## TASK INSTRUCTIONS
Reproduce every record below, character by character.

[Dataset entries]

# # # # # # #

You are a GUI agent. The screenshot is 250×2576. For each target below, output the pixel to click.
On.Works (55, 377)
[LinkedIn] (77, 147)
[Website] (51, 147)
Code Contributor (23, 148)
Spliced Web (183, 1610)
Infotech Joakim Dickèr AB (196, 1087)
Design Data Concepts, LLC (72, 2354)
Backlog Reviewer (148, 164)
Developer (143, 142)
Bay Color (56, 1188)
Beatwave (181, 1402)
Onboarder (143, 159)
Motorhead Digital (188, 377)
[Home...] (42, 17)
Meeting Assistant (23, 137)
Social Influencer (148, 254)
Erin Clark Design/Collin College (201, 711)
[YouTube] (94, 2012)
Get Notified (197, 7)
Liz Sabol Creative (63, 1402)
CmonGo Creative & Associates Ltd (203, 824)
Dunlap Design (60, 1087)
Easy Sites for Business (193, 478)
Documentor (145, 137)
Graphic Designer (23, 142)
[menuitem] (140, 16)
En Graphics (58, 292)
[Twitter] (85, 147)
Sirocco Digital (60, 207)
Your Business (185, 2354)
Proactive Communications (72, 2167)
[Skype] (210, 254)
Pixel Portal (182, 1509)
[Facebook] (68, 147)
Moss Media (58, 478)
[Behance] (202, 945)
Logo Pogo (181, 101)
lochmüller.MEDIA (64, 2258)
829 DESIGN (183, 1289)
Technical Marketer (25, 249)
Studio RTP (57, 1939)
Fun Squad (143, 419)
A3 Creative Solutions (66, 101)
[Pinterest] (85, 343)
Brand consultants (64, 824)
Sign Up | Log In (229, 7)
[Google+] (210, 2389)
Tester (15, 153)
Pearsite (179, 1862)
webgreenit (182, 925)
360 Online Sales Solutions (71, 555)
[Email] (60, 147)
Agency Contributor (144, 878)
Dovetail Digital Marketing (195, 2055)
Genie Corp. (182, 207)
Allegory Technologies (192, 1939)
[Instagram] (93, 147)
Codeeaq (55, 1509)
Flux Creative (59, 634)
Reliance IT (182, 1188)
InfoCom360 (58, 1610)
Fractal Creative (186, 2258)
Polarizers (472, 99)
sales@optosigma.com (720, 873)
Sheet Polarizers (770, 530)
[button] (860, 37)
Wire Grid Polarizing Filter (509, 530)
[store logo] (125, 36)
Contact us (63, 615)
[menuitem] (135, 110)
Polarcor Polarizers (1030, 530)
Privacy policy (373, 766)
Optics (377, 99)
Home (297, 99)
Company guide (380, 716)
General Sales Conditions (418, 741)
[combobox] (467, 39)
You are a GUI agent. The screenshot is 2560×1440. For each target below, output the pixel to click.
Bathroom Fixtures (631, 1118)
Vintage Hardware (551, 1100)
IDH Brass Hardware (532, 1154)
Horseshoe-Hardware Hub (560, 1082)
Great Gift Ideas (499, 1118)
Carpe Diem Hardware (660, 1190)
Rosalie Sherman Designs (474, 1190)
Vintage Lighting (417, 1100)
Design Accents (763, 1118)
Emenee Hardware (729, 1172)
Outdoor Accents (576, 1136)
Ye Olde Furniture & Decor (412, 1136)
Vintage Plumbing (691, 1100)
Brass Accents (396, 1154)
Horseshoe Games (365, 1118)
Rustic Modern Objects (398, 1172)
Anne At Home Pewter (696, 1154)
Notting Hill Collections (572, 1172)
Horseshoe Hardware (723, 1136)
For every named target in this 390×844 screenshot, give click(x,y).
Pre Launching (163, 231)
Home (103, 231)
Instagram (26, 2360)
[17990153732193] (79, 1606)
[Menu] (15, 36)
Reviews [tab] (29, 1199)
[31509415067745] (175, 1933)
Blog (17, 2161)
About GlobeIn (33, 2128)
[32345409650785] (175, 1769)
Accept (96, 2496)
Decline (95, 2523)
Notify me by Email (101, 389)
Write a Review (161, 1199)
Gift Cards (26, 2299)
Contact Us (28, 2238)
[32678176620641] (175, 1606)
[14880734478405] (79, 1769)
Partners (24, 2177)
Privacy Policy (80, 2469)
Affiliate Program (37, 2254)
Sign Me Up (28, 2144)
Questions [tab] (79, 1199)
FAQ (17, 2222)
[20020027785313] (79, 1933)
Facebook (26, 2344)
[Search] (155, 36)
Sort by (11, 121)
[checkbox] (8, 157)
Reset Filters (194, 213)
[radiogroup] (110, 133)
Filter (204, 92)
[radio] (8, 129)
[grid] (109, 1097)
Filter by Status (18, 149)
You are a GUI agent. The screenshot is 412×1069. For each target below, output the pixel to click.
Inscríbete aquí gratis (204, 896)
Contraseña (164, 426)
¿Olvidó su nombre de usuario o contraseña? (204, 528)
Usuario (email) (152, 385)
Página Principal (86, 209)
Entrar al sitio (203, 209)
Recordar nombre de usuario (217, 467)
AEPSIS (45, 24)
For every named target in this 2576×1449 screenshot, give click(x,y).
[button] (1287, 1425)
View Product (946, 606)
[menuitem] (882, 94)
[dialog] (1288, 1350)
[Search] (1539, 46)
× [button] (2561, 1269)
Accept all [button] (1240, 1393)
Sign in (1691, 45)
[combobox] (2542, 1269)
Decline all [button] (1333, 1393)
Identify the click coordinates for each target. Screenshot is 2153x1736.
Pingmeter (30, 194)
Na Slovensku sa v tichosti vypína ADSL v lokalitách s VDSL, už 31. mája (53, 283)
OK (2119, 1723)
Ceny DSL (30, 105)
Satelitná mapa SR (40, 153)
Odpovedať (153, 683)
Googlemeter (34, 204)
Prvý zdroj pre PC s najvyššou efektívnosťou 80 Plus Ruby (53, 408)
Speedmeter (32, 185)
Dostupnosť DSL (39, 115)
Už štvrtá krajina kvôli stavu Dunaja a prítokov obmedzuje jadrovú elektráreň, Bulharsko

# # # # # # #

## ANSWER TO THE EXERCISE
You are a GUI agent. The screenshot is 250×2576. For each target below, output the pixel to click.
On.Works (55, 377)
[LinkedIn] (77, 147)
[Website] (51, 147)
Code Contributor (23, 148)
Spliced Web (183, 1610)
Infotech Joakim Dickèr AB (196, 1087)
Design Data Concepts, LLC (72, 2354)
Backlog Reviewer (148, 164)
Developer (143, 142)
Bay Color (56, 1188)
Beatwave (181, 1402)
Onboarder (143, 159)
Motorhead Digital (188, 377)
[Home...] (42, 17)
Meeting Assistant (23, 137)
Social Influencer (148, 254)
Erin Clark Design/Collin College (201, 711)
[YouTube] (94, 2012)
Get Notified (197, 7)
Liz Sabol Creative (63, 1402)
CmonGo Creative & Associates Ltd (203, 824)
Dunlap Design (60, 1087)
Easy Sites for Business (193, 478)
Documentor (145, 137)
Graphic Designer (23, 142)
[menuitem] (140, 16)
En Graphics (58, 292)
[Twitter] (85, 147)
Sirocco Digital (60, 207)
Your Business (185, 2354)
Proactive Communications (72, 2167)
[Skype] (210, 254)
Pixel Portal (182, 1509)
[Facebook] (68, 147)
Moss Media (58, 478)
[Behance] (202, 945)
Logo Pogo (181, 101)
lochmüller.MEDIA (64, 2258)
829 DESIGN (183, 1289)
Technical Marketer (25, 249)
Studio RTP (57, 1939)
Fun Squad (143, 419)
A3 Creative Solutions (66, 101)
[Pinterest] (85, 343)
Brand consultants (64, 824)
Sign Up | Log In (229, 7)
[Google+] (210, 2389)
Tester (15, 153)
Pearsite (179, 1862)
webgreenit (182, 925)
360 Online Sales Solutions (71, 555)
[Email] (60, 147)
Agency Contributor (144, 878)
Dovetail Digital Marketing (195, 2055)
Genie Corp. (182, 207)
Allegory Technologies (192, 1939)
[Instagram] (93, 147)
Codeeaq (55, 1509)
Flux Creative (59, 634)
Reliance IT (182, 1188)
InfoCom360 (58, 1610)
Fractal Creative (186, 2258)
Polarizers (472, 99)
sales@optosigma.com (720, 873)
Sheet Polarizers (770, 530)
[button] (860, 37)
Wire Grid Polarizing Filter (509, 530)
[store logo] (125, 36)
Contact us (63, 615)
[menuitem] (135, 110)
Polarcor Polarizers (1030, 530)
Privacy policy (373, 766)
Optics (377, 99)
Home (297, 99)
Company guide (380, 716)
General Sales Conditions (418, 741)
[combobox] (467, 39)
You are a GUI agent. The screenshot is 2560×1440. For each target below, output the pixel to click.
Bathroom Fixtures (631, 1118)
Vintage Hardware (551, 1100)
IDH Brass Hardware (532, 1154)
Horseshoe-Hardware Hub (560, 1082)
Great Gift Ideas (499, 1118)
Carpe Diem Hardware (660, 1190)
Rosalie Sherman Designs (474, 1190)
Vintage Lighting (417, 1100)
Design Accents (763, 1118)
Emenee Hardware (729, 1172)
Outdoor Accents (576, 1136)
Ye Olde Furniture & Decor (412, 1136)
Vintage Plumbing (691, 1100)
Brass Accents (396, 1154)
Horseshoe Games (365, 1118)
Rustic Modern Objects (398, 1172)
Anne At Home Pewter (696, 1154)
Notting Hill Collections (572, 1172)
Horseshoe Hardware (723, 1136)
For every named target in this 390×844 screenshot, give click(x,y).
Pre Launching (163, 231)
Home (103, 231)
Instagram (26, 2360)
[17990153732193] (79, 1606)
[Menu] (15, 36)
Reviews [tab] (29, 1199)
[31509415067745] (175, 1933)
Blog (17, 2161)
About GlobeIn (33, 2128)
[32345409650785] (175, 1769)
Accept (96, 2496)
Decline (95, 2523)
Notify me by Email (101, 389)
Write a Review (161, 1199)
Gift Cards (26, 2299)
Contact Us (28, 2238)
[32678176620641] (175, 1606)
[14880734478405] (79, 1769)
Partners (24, 2177)
Privacy Policy (80, 2469)
Affiliate Program (37, 2254)
Sign Me Up (28, 2144)
Questions [tab] (79, 1199)
FAQ (17, 2222)
[20020027785313] (79, 1933)
Facebook (26, 2344)
[Search] (155, 36)
Sort by (11, 121)
[checkbox] (8, 157)
Reset Filters (194, 213)
[radiogroup] (110, 133)
Filter (204, 92)
[radio] (8, 129)
[grid] (109, 1097)
Filter by Status (18, 149)
You are a GUI agent. The screenshot is 412×1069. For each target below, output the pixel to click.
Inscríbete aquí gratis (204, 896)
Contraseña (164, 426)
¿Olvidó su nombre de usuario o contraseña? (204, 528)
Usuario (email) (152, 385)
Página Principal (86, 209)
Entrar al sitio (203, 209)
Recordar nombre de usuario (217, 467)
AEPSIS (45, 24)
For every named target in this 2576×1449 screenshot, give click(x,y).
[button] (1287, 1425)
View Product (946, 606)
[menuitem] (882, 94)
[dialog] (1288, 1350)
[Search] (1539, 46)
× [button] (2561, 1269)
Accept all [button] (1240, 1393)
Sign in (1691, 45)
[combobox] (2542, 1269)
Decline all [button] (1333, 1393)
Identify the click coordinates for each target. Screenshot is 2153x1736.
Pingmeter (30, 194)
Na Slovensku sa v tichosti vypína ADSL v lokalitách s VDSL, už 31. mája (53, 283)
OK (2119, 1723)
Ceny DSL (30, 105)
Satelitná mapa SR (40, 153)
Odpovedať (153, 683)
Googlemeter (34, 204)
Prvý zdroj pre PC s najvyššou efektívnosťou 80 Plus Ruby (53, 408)
Speedmeter (32, 185)
Dostupnosť DSL (39, 115)
Už štvrtá krajina kvôli stavu Dunaja a prítokov obmedzuje jadrovú elektráreň, Bulharsko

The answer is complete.